The hand that can break bones moves with strength and speed; the hand that can split the sky does not move at all.

Chapter 1

The first time I met the Dyer, I was taken aback. I had heard of his strange appearance, but I was not prepared to find a man like a scarecrow in the meeting-room. What struck me were his long fingers, wrapped in bandages, and his white porcelain mask, which is unsettling to anyone who is not familiar with his gentle nature.

The Dyer is notoriously shy, but it is well-known that he has a special discomfort for being alone with women. In our meeting, he kept his gaze rooted firmly on the floor, only raising his head when one of the students knelt to fill our cups. It was at that point that I decided to dispense with all the trappings of a formal meeting and challenge the Dyer to a duel.
The cups were cleared away and I shed my outer robes, leaving only my gi. I took my stance and waited. The Dyer stood up abruptly and stood awkwardly for a moment or two, then bowed. I practiced the breathing my masters had taught me and prepared to advance. A thousand subconscious thoughts ran through my head like fish below the surface of the water, gauging his reach, his inertia, his movements. I led with my right hand, leaving my left to block in the wu position, and moved into his range.

And then I stopped. The Dyer, at some point that I had not noticed, had completely relaxed. He was leaving himself completely open to attack from any angle, but seemed absolutely untroubled by it. Gazing at his mask, I searched for a trace of his eyes to give me insight into his thoughts or emotions, but I found myself hypnotized. The harder I tried to look past his mask, the more I saw myself through his eyes. I found myself cycling through a thousand different potential mindsets to explain his serenity, a thousand different images of the Dyer behind the mask, but all of them fell away in the face of him. Suddenly, his great height seemed to grow even taller, and his presence filled my world. He was simultaneously everything I could imagine and none of it, at once peaceful and overwhelming. I knew in that moment, while I stared into the twin eyes of his mask, that I could never defeat this man.

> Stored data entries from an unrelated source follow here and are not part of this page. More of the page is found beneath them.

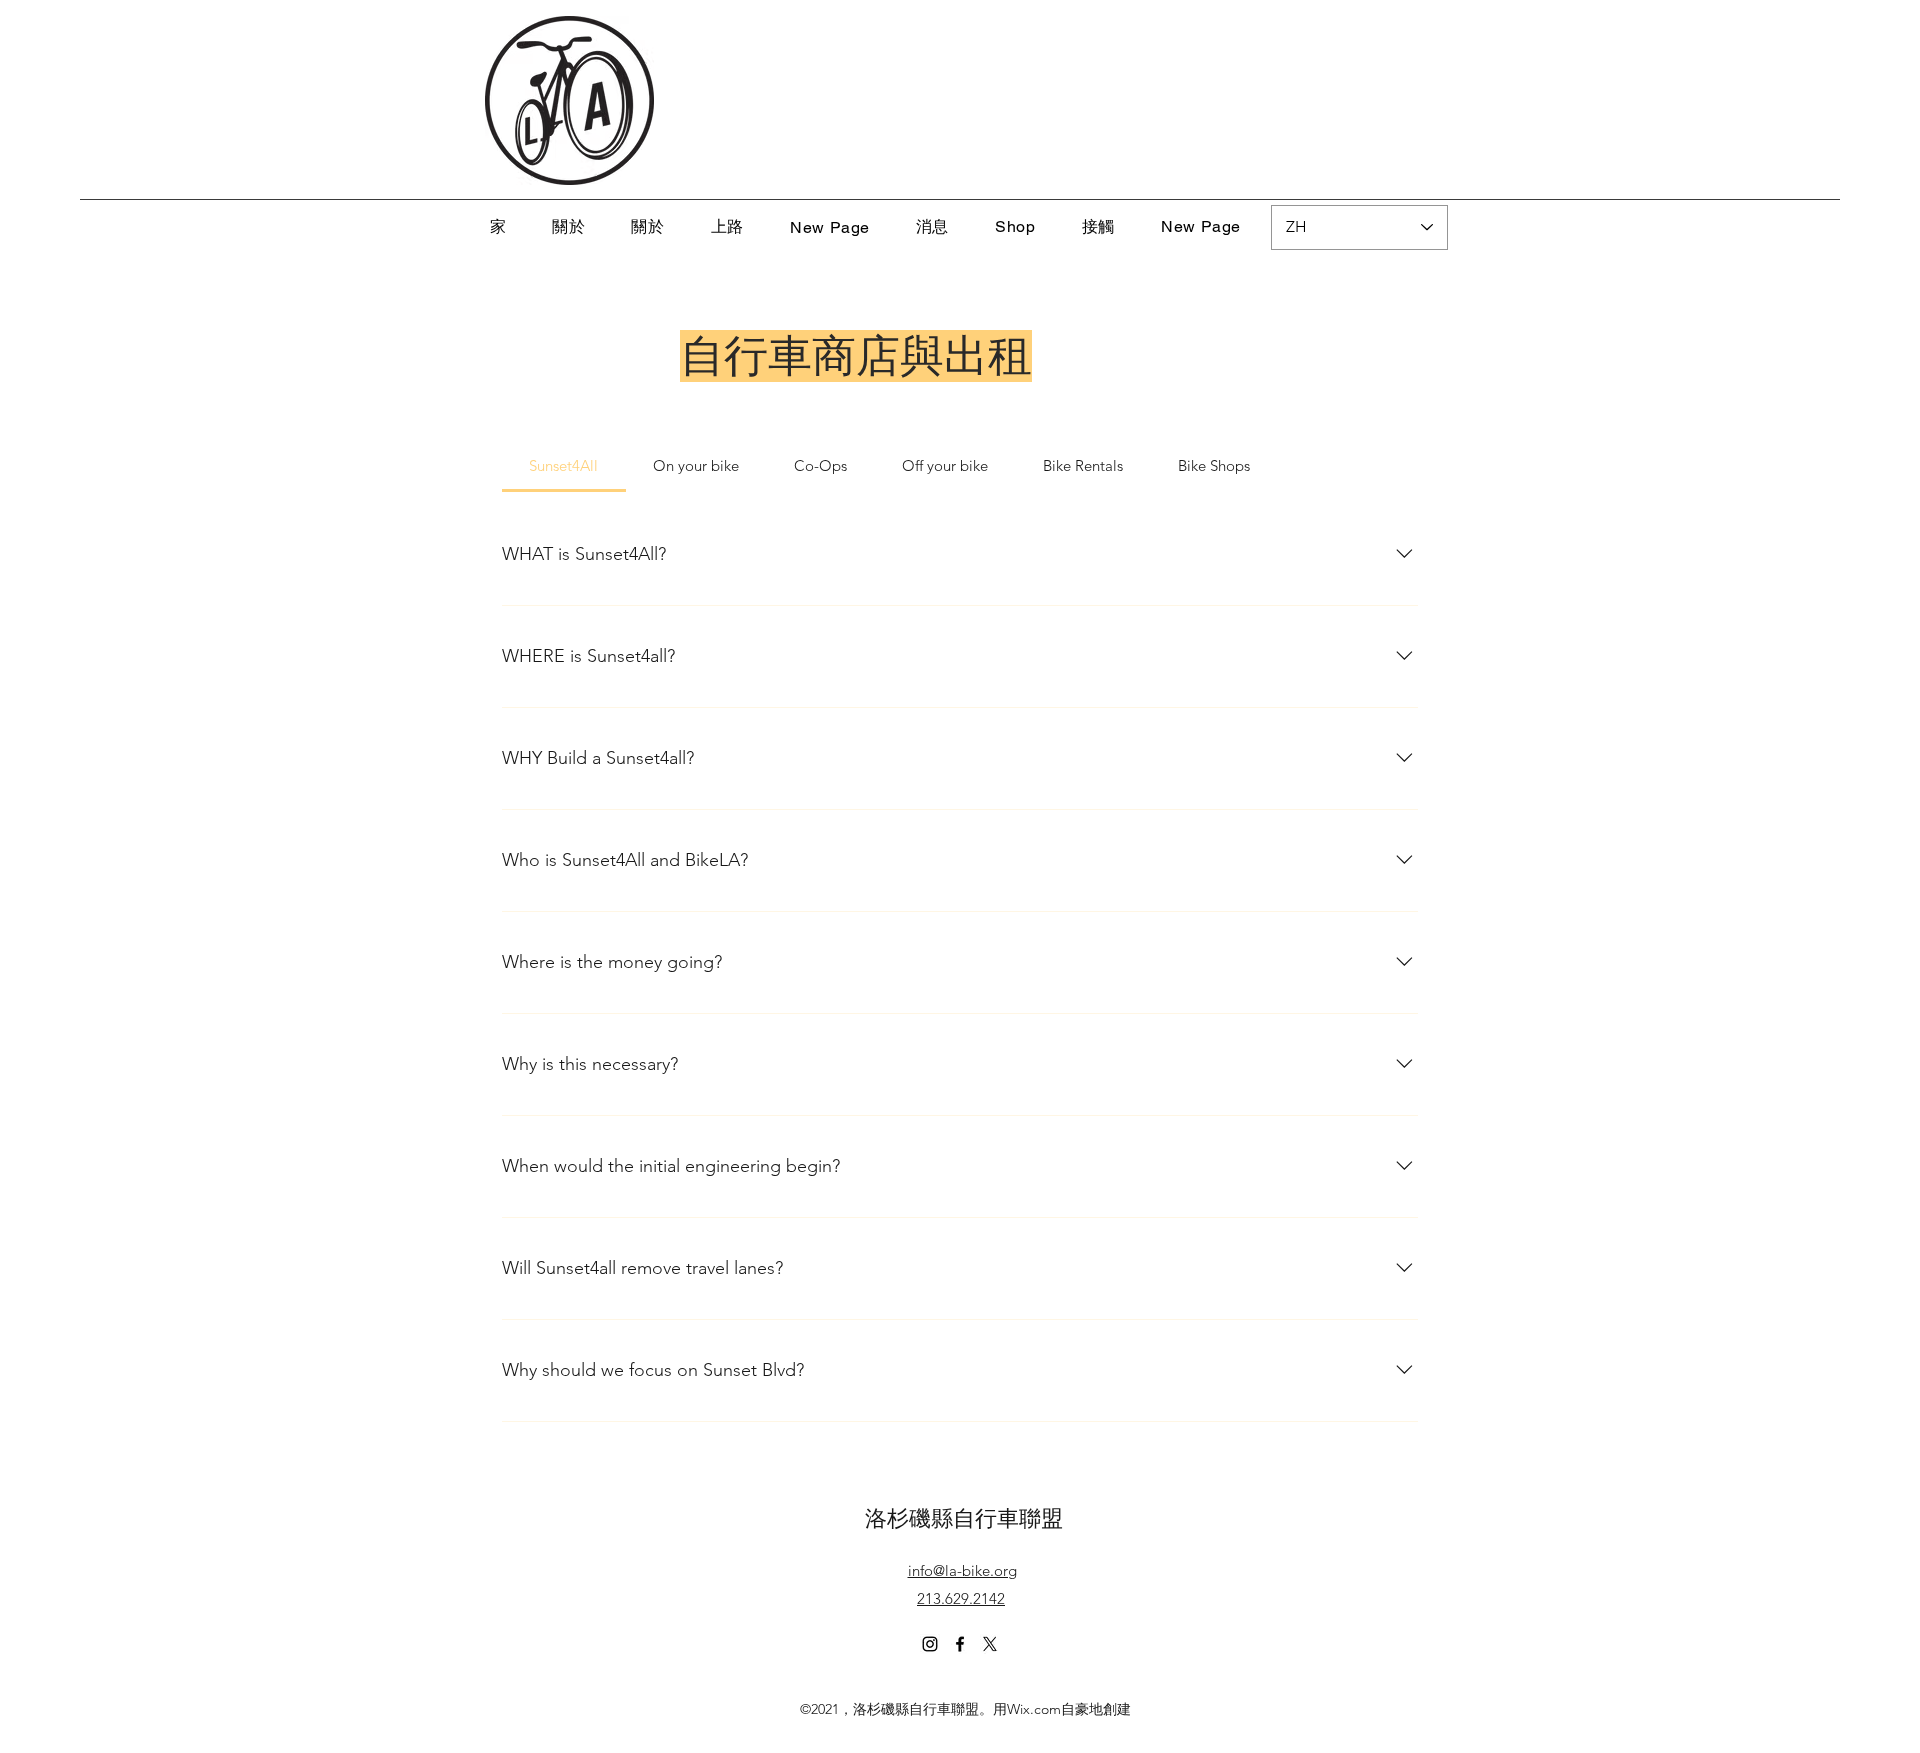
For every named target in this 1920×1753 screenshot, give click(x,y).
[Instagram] (930, 1644)
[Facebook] (960, 1644)
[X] (990, 1644)
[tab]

And then he did something surprising: he raised his right arm and held it in the same position I had mine, so that our wrists crossed. He mirrored my stance, and he gently pushed his wrist against mine, so that my arm rotated a little. I instinctively pushed back, and his arm gave way, at which point I ceased applying pressure. He repeated the gesture, and we went back and forth like that for a long time. Slowly, he brought his other arm around, and I met it with mine. We began pushing with both our hands, and I began taking steps forward, which he mirrored, until we were dancing.

It was then that I understood the heart of the Dyer’s style and the secret to his invincibility: no one fights the Dyer himself—his opponents only fight themselves.